日経ライブレポート「アトムス・フォー・ピース」

レディオヘッドのトム・ヨーク、レッド・ホット・チリ・ペッパーズのフリー、そして売れっ子プロデューサーのナイジェル・ゴドリッチの3人を中心とするスーパーグループである。3年前のフジロックで観たとき、その素晴らしいライヴ・パフォーマンスに圧倒され、ずっと単独公演を楽しみに待っていた。

もともとこのバンドは、トム・ヨークのソロ・アルバムをライヴで再現してみようという試みからスタートした。

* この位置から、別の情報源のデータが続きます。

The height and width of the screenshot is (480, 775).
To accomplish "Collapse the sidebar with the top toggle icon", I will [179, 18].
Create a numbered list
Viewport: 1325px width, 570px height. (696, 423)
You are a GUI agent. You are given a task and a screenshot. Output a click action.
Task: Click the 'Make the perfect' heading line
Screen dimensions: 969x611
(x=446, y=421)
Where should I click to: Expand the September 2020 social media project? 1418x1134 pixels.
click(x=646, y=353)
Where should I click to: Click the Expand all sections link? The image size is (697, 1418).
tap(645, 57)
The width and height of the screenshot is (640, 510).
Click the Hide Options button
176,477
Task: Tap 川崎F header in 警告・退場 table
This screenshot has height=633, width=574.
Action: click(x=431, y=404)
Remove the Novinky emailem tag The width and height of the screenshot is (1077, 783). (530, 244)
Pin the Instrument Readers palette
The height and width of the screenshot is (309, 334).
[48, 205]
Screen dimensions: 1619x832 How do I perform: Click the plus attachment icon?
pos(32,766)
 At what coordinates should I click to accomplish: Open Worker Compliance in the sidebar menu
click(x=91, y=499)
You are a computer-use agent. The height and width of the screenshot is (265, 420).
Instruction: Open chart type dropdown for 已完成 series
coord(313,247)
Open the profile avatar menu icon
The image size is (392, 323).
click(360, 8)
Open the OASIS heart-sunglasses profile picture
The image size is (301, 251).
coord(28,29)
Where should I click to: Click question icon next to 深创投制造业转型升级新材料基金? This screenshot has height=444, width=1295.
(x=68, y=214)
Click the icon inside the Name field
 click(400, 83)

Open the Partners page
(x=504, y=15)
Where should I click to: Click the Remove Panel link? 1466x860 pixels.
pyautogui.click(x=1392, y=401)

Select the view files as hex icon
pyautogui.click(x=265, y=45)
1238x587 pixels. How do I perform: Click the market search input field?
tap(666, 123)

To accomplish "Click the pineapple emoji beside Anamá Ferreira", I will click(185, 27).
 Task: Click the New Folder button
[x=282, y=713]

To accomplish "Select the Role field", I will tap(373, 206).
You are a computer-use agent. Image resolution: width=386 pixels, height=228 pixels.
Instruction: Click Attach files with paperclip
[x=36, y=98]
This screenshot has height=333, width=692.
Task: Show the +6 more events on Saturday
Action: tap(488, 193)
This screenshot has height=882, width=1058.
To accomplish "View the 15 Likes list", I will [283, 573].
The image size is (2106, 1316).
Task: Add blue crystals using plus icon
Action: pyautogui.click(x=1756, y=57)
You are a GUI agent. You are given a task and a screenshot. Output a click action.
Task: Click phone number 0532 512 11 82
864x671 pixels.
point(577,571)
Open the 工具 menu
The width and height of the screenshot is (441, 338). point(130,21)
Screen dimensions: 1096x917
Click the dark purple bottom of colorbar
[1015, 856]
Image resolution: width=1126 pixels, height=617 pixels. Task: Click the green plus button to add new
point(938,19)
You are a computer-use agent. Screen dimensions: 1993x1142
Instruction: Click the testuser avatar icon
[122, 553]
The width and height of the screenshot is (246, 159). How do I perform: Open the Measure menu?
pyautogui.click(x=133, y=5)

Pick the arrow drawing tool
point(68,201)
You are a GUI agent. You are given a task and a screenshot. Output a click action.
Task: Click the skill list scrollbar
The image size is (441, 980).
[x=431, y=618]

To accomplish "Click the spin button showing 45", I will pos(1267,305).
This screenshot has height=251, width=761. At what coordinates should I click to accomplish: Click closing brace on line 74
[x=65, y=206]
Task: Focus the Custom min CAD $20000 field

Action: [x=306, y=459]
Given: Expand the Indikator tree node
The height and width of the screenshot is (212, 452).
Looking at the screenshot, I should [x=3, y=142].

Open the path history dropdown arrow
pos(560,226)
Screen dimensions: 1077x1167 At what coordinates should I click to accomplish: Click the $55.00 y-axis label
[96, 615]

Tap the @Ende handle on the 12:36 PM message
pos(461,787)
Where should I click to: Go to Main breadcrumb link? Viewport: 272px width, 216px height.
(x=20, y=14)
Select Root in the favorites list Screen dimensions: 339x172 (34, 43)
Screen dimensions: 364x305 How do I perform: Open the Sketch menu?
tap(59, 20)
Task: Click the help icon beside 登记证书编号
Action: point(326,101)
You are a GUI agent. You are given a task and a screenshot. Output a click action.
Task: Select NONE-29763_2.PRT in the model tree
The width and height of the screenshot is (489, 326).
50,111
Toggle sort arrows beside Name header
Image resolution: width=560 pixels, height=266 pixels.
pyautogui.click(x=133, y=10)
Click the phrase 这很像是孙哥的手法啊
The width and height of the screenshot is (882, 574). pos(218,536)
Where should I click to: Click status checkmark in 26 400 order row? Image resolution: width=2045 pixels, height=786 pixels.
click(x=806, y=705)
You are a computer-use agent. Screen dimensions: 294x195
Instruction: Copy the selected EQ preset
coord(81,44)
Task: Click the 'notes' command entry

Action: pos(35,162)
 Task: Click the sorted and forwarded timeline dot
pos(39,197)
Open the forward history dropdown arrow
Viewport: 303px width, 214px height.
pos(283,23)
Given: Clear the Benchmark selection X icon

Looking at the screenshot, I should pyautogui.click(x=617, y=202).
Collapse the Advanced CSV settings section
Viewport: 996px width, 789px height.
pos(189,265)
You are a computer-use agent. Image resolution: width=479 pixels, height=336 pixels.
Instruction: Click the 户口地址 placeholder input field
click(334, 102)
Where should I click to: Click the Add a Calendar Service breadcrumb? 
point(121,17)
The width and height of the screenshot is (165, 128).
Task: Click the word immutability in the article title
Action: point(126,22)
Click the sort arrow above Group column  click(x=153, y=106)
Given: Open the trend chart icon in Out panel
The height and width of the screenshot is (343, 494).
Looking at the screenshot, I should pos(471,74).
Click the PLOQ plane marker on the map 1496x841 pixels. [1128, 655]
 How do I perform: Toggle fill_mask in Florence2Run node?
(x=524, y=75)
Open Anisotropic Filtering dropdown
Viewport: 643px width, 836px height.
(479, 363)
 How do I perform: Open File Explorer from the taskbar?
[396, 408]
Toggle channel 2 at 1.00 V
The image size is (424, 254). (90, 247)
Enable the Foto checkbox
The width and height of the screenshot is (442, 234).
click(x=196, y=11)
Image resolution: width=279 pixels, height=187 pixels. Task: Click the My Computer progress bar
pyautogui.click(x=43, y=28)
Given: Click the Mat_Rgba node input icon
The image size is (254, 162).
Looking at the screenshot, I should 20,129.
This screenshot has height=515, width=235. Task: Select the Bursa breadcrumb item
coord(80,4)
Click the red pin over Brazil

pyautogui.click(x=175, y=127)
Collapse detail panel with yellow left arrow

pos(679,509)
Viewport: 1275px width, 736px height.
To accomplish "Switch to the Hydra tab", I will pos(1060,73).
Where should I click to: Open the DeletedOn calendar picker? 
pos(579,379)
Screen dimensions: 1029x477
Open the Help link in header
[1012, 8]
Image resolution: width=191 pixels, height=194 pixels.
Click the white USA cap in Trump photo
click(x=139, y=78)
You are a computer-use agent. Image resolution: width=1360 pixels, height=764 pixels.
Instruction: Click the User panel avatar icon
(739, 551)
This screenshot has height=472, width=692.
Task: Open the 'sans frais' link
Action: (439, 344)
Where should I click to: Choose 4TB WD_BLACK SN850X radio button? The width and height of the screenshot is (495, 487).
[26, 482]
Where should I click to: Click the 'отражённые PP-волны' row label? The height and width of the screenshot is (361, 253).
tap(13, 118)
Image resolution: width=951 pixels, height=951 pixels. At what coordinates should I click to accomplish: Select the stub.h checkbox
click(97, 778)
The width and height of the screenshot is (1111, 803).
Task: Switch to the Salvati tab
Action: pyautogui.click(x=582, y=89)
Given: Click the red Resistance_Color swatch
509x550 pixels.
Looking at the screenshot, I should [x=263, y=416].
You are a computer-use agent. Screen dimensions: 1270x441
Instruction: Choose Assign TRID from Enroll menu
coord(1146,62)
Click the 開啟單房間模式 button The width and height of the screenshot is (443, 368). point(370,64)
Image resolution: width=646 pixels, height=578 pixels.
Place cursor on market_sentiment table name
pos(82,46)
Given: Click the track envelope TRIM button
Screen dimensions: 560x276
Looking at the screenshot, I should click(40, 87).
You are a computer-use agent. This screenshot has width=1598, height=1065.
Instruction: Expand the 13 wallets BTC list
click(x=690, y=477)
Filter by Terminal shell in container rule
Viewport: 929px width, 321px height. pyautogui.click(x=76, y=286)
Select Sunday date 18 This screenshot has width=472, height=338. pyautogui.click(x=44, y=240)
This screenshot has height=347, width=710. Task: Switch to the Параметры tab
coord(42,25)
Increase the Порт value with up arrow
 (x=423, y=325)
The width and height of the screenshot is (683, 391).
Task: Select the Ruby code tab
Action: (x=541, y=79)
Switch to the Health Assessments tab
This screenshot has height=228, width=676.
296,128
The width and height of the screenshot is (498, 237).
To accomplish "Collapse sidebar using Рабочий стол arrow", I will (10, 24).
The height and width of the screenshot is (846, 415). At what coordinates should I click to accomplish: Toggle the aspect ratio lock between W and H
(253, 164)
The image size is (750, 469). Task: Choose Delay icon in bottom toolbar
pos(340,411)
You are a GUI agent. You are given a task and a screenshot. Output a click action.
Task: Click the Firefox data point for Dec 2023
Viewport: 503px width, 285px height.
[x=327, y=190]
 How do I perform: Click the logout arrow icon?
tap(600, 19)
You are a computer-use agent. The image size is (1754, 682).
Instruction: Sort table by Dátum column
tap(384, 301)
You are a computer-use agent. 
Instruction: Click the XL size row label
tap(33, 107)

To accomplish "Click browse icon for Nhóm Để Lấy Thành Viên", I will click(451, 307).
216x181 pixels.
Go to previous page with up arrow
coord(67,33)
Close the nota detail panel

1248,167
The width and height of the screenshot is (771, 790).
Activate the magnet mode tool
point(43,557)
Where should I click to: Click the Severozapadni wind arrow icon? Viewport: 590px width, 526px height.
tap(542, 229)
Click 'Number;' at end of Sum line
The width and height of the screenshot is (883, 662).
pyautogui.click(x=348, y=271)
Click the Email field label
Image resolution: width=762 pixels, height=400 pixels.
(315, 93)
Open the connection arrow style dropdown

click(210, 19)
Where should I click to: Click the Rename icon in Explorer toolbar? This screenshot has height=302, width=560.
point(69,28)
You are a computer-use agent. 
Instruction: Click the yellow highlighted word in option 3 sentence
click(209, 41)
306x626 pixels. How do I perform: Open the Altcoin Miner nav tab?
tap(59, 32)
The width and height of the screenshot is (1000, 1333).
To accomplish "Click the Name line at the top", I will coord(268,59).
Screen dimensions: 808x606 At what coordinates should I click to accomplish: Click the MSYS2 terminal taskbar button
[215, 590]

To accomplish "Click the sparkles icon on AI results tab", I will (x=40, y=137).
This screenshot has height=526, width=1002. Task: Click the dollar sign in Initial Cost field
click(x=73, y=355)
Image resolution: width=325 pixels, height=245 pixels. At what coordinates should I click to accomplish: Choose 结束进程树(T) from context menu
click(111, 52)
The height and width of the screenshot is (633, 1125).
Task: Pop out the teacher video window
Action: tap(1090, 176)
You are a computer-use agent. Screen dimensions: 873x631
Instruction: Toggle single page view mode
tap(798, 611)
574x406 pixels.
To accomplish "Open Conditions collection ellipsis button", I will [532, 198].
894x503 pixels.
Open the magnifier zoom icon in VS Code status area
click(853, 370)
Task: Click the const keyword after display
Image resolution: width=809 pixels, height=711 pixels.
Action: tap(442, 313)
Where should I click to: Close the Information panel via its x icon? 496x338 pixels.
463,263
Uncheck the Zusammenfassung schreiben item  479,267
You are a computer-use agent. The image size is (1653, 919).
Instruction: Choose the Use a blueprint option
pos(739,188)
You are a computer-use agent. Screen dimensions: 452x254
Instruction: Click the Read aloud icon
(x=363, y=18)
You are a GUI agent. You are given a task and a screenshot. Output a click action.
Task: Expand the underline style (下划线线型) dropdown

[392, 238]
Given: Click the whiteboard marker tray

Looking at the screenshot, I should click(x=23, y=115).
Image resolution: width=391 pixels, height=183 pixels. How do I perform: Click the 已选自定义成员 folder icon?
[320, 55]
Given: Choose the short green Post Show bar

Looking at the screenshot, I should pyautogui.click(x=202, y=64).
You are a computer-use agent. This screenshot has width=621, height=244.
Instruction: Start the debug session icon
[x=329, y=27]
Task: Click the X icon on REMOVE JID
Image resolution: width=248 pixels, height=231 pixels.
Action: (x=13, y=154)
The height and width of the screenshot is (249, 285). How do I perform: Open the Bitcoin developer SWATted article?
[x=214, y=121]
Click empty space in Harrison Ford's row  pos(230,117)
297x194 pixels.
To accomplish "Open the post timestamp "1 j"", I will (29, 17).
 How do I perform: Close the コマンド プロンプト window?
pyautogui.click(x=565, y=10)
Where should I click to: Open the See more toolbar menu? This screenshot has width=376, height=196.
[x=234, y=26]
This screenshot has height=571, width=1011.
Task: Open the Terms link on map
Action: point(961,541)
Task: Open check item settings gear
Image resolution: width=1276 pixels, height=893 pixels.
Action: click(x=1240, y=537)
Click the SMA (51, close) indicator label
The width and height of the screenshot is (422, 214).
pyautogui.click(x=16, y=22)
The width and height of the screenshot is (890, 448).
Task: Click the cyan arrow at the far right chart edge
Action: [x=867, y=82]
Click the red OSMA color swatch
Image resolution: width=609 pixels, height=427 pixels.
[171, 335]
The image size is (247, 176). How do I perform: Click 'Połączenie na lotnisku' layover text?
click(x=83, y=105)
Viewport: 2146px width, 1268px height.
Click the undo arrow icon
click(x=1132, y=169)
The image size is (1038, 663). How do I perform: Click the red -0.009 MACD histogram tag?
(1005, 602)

彼のソロは多くの音がコンピューターで打ち込まれた音で構成されていたので、それを実際の楽器で再現するのはとても難しい。並大抵の技術では不可能といっていいだろう。実際、このバンドのすご腕ミュージシャン達も最初は苦労したようだ。

しかし練習を重ね、それができるようになって来ると、これまでのロックとは違う、独特のビート感やグルーヴが生まれて来たのだ。トム・ヨーク自身、それは驚きだったと語っている。コンピューターの音を人間が再現してみせるという倒錯した方法論が、誰も聞いたことのない革命的なサウンドを生んだのである。ライヴは終始我々の中にある体を動かしたい、踊りたいという衝動を突き動かす、原初的なエネルギーに満ちたものであった。

今のポップ・ミュージックにおいてコンピューターの音は当たり前のものとなっている。というか生音よりコンピューターの音のほうがリアルだったりするくらいだ。その時代に、肉体的な音を復権させるためにはコンピューターの音を肉体によって再現することが有効だったという発見は、とても興味深い。